TechCrunch are reporting that Ning, the “build your own social network” company will no longer be hosting free Nings. This has been a cause for consternation amongst many educators who had invested time into creating their own social networks for students and classes.

One Twitter user writes …

Is Joel justified in his “bushel of bad karma” or are Ning just protecting their business?

There’s no such thing as a free lunch and we are increasingly finding this on the web. Web owners still have to pay the bills on their accounts, and whilst these bills are small initially when you are writing and launching an amazing web product, the bills grow pretty quickly as your free product takes off!

Your options are :

  • go ‘freemium’: where you offer a free product with limited features in an effort to encourage people to try the product and move to the fully features free model
  • go ad supported: integrate adverts into your website using banner adverts and in-line search result adverts (such as those provided by Google) 
  • ask for donations
  • wait it out to potentially get bought by a big company for a massive sum and make your fortune – even this is not a great option as the nature of the product changes!

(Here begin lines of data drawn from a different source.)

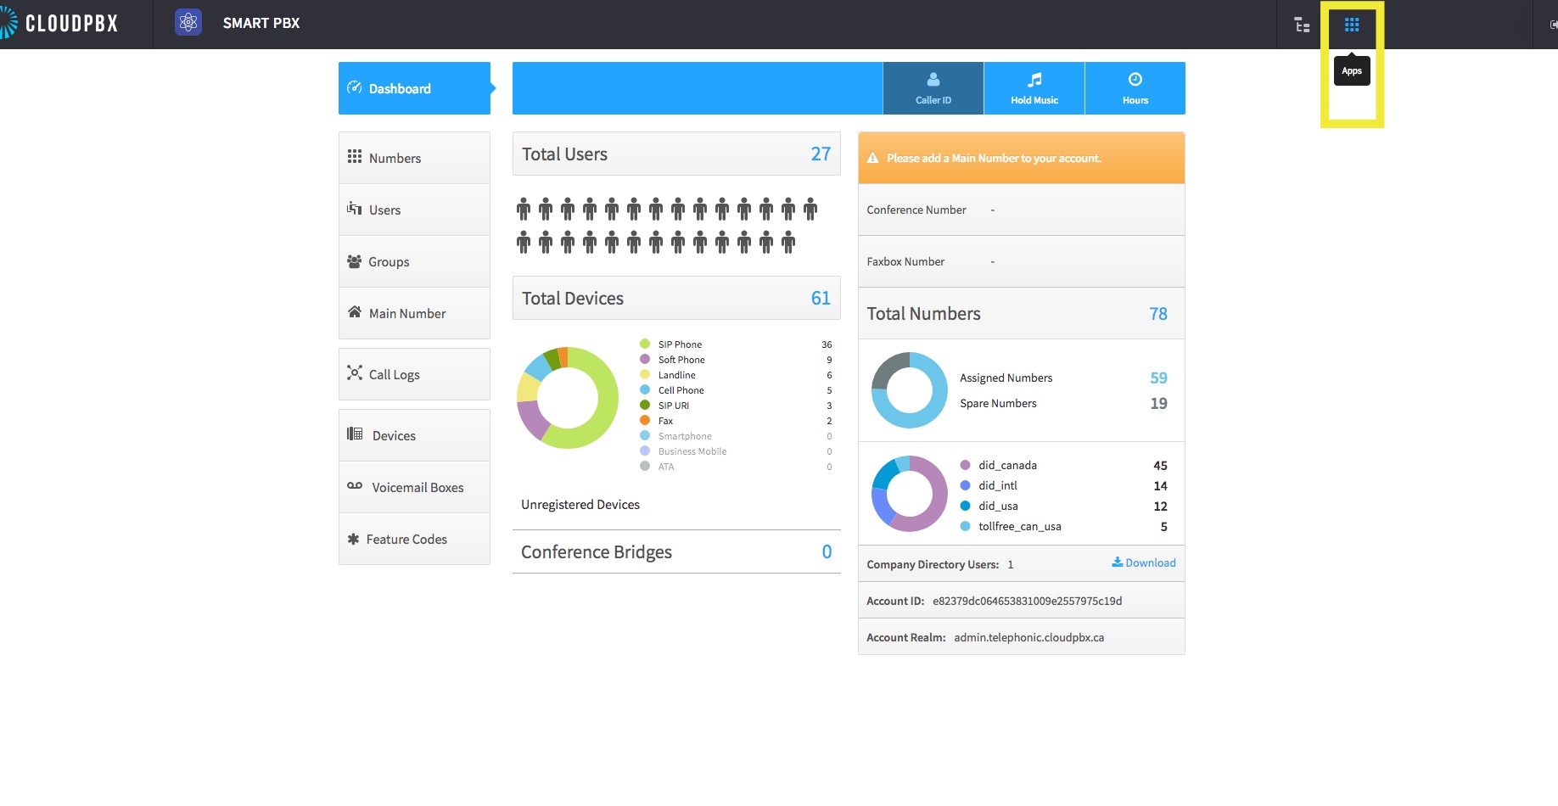Open the Apps grid icon
Screen dimensions: 1558x806
tap(1352, 25)
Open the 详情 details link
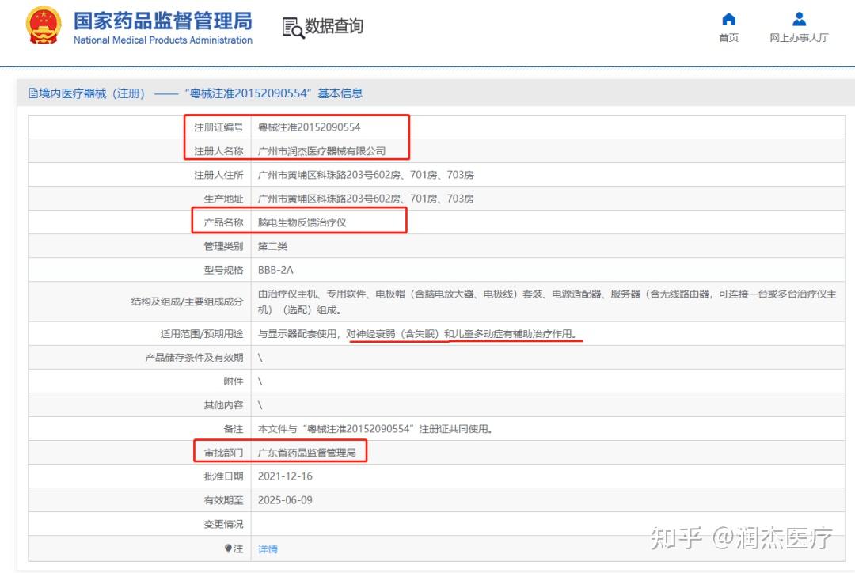855x573 pixels. pos(267,548)
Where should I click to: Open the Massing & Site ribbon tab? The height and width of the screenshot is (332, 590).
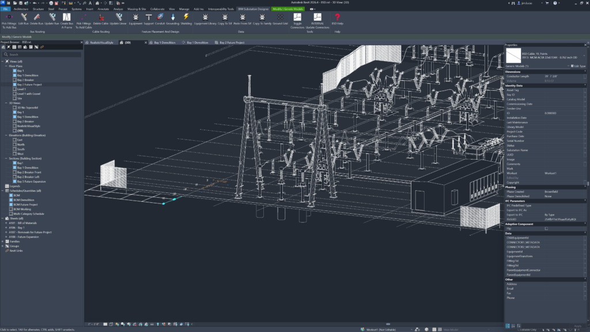click(x=137, y=9)
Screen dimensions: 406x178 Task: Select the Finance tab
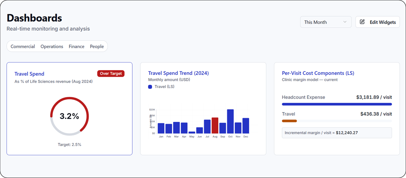point(77,46)
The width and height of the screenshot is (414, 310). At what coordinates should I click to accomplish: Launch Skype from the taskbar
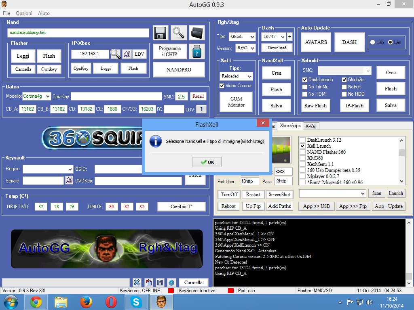click(136, 302)
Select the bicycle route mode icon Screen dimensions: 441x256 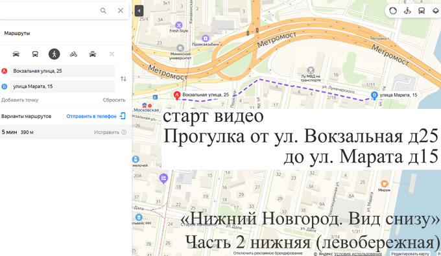click(73, 54)
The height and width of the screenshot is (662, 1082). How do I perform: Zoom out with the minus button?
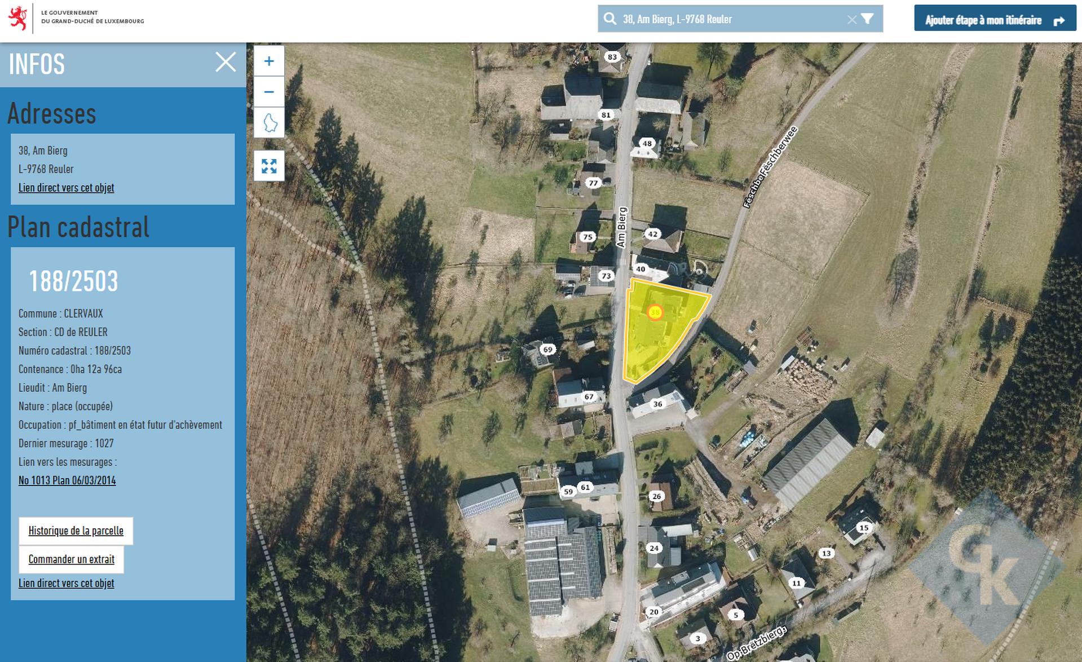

The situation we potentially find ourselves in is that amazing new products come online, grow quickly and close down in a short space of time. The problems this cause is lack of continuity in the curriculum for educators and students. Whilst the ICT savvy staff will take to new tools quickly, it takes time to get best use of a product for many teachers and to embed the tool into the curriculum. We can only do this so many times before staff will no longer want to invest their time in software and online tools.

So the big question is “Why aren’t we willing to pay these developers a fair price for their work?”

About three years ago I wrote an online homework system called plannerLIVE! which aims to support parents and students by creating an online homework diary/planner where students and parents could access homework, download worksheets, get links to useful sites to help with a homework and, most importantly, the date the homework is due in.

It was a massive hit at my school, almost eliminated parental complaints re:homework and everybody said how easy it was to use. I thought I was on to a winner and started marketing it to schools but got little interest, although there were a couple of schools who were willing to pay. I changed this to a free model and although there were many more sign-ups, they weren’t using the tool the way I envisaged as a whole school reporting system.

I think this was partly down to the fact that there is less value in a free product.

Some of the reasons for the reluctance to pay could be:

  • these amazing products have not got to the people who hold the purse strings
  • the process of buying/paying is logistically too difficult in schools
  • there just isn’t the money to pay

I don’t believe that the last point has been true in the past (especially in secondary schools) although budgets are tightening so why are we so unwilling to invest in software?